A diagnosis of Zellweger syndrome can be reached by measuring the metabolic compounds in the person's blood samples. Various plasmalogens, fatty acids, bile acid intermediates, and pipecolic acid are commonly studied. Other than diminished levels of plasmologen, the compounds in the person's blood are commonly increased in persons affected by Zellweger syndrome. Another possibility is to detect plasmologen synthesis and fatty acid levels prior to the person's birth through obtaining cells in the fluid of the amnion, something referred to as, 'amniocentesis.' Pregnant mothers who have had a baby that was previously affected by Zellweger syndrome can choose to have a prenatal diagnosis in order to determine if their child is affected by the syndrome.
Treatment of Zellweger Syndrome
Medical science has not discovered a cure for Zellweger syndrome at this time, and there is no standard course of treatment for this syndrome. Zellweger syndrome and the neurological and metabolic abnormalities associated with it, are caused during fetal development. Treatments to correct them after a person is born are limited; the majority of treatment options are supportive and symptomatic.

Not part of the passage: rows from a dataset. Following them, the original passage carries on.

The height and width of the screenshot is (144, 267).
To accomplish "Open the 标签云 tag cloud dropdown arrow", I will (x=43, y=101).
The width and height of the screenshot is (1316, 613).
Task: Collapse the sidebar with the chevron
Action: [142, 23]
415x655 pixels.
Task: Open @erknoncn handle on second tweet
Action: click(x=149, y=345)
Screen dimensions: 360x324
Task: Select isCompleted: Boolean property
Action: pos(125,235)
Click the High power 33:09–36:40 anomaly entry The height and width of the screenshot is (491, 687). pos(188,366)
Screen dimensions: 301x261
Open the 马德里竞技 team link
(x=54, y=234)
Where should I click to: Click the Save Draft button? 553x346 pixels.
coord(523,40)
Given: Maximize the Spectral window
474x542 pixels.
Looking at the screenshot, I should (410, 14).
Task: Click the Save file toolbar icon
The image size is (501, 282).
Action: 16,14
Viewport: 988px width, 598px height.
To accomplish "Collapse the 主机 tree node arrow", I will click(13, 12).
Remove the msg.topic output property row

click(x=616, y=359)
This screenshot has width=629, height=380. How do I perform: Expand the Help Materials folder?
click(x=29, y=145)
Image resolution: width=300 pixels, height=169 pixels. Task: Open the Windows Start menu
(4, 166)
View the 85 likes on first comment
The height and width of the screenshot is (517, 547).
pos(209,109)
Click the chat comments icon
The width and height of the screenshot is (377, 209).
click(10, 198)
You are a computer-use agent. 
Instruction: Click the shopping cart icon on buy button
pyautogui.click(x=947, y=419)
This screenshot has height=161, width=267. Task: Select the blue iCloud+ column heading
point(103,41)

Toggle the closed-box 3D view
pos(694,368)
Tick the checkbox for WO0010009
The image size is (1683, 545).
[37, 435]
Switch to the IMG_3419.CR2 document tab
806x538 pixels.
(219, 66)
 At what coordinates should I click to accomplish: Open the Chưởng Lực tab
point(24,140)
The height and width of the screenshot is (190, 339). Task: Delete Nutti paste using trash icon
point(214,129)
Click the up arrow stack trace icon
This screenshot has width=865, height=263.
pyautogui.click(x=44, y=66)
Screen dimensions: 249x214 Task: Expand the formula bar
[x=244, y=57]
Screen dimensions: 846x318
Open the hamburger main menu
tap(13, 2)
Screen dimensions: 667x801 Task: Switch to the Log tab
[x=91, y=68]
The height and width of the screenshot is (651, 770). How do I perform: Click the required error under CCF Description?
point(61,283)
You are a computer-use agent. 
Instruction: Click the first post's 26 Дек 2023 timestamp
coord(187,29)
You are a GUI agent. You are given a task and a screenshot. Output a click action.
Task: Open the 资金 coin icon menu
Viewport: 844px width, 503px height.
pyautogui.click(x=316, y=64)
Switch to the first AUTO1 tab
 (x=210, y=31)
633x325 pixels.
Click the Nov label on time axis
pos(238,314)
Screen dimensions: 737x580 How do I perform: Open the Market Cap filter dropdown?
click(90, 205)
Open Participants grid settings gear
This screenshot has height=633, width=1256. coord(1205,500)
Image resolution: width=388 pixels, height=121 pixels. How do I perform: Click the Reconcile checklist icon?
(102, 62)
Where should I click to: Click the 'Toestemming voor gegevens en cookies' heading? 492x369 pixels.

The prognosis for infants with Zellweger syndrome is poor, with the majority of infants failing to survive their first six months of life; they usually die from gastrointestinal bleeding, respiratory distress, or liver failure. People with Zellweger syndrome often do not live more than a year after they are diagnosed. Because of this, genetic counseling and prenatal diagnosis are commonly given high-priority for parents who are either identified or concerned that they might be at risk of having a child with Zellweger syndrome.